Frank Zappa

Baltimore, 21 de Dezembro de 1940 / Los Angeles, 04 de Dezembro de 1993

  • Os álbuns discográficos de Frank Zappa, músico que compôs nas áreas do rock, jazz, música electrónica e para orquestra, reflectem muitas vezes temas de grande impacto social e político. Há quem indique a infância passada com um pai que trabalhava como químico para o exército norte-americano, numa casa onde se tinham sempre à mão máscaras de gás para prevenir um eventual acidente, como o ponto de partida para uma aguçada sensibilidade e atitude crítica na idade adulta. Certo é que o pequeno Frank sofreu diversos problemas de saúde na infância, muitos de origem alérgica, e que estes serviram de temática para composições suas.

    A sua iniciação musical foi feita em percussão, mais propriamente com uma bateria. Não admira, pois, que as obras de Varèse, um revolucionário no uso da percussão, tenham causado um forte impacto na sua juventude, a par de obras fortemente rítmicas de Stravinski e outros compositores de linha erudita. Criando e integrando diversas bandas, adoptou a guitarra como instrumento solista em finais da década de cinquenta, ainda teenager. Até meados da década de 1960, Zappa trabalhou arduamente nas mais diversas tentativas de singrar como músico, passou pelas maiores dificuldades ao ponto de ser preso por uma falsa acusação de produzir música para filmes pornográficos. Este episódio viria a acrescentar uma faceta de anti-autoritarismo à sua carreira.

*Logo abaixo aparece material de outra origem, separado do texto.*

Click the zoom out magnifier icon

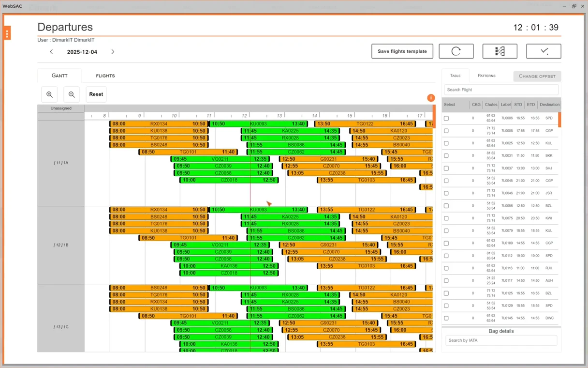(72, 94)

    Por fim, em 1966 edita um primeiro álbum que é considerado um marco de inovação a diversos níveis. Nas gravações de Freak Out, os músicos tinham que seguir partituras, facto inédito na área do rock. Dois álbuns depois, Zappa lançava o primeiro trabalho a solo (Lampy Gravy, 1968) onde, através do trabalho de edição, sobrepunha a voz falada, música instrumental e electrónica.

    Até à data da sua morte, vítima de cancro em 1993, Zappa originou diversas bandas, tocou com grandes músicos e lançou 35 álbuns gravados em estúdio, 22 ao vivo, bem como 20 singles. A sua música continua a ser gravada e há discos sob a direcção de grandes figuras da música erudita. Um dos mais emblemáticos data de 1984 e dá pelo nome de Boulez Conducts Zappa: The Perfect Stranger, onde a interpretação esteve a cabo do Ensemble Intercontemporain, mas ainda antes Zappa teve dois discos gravados pela Orquestra Sinfónica de Londres sob a direcção de Kent Nagano.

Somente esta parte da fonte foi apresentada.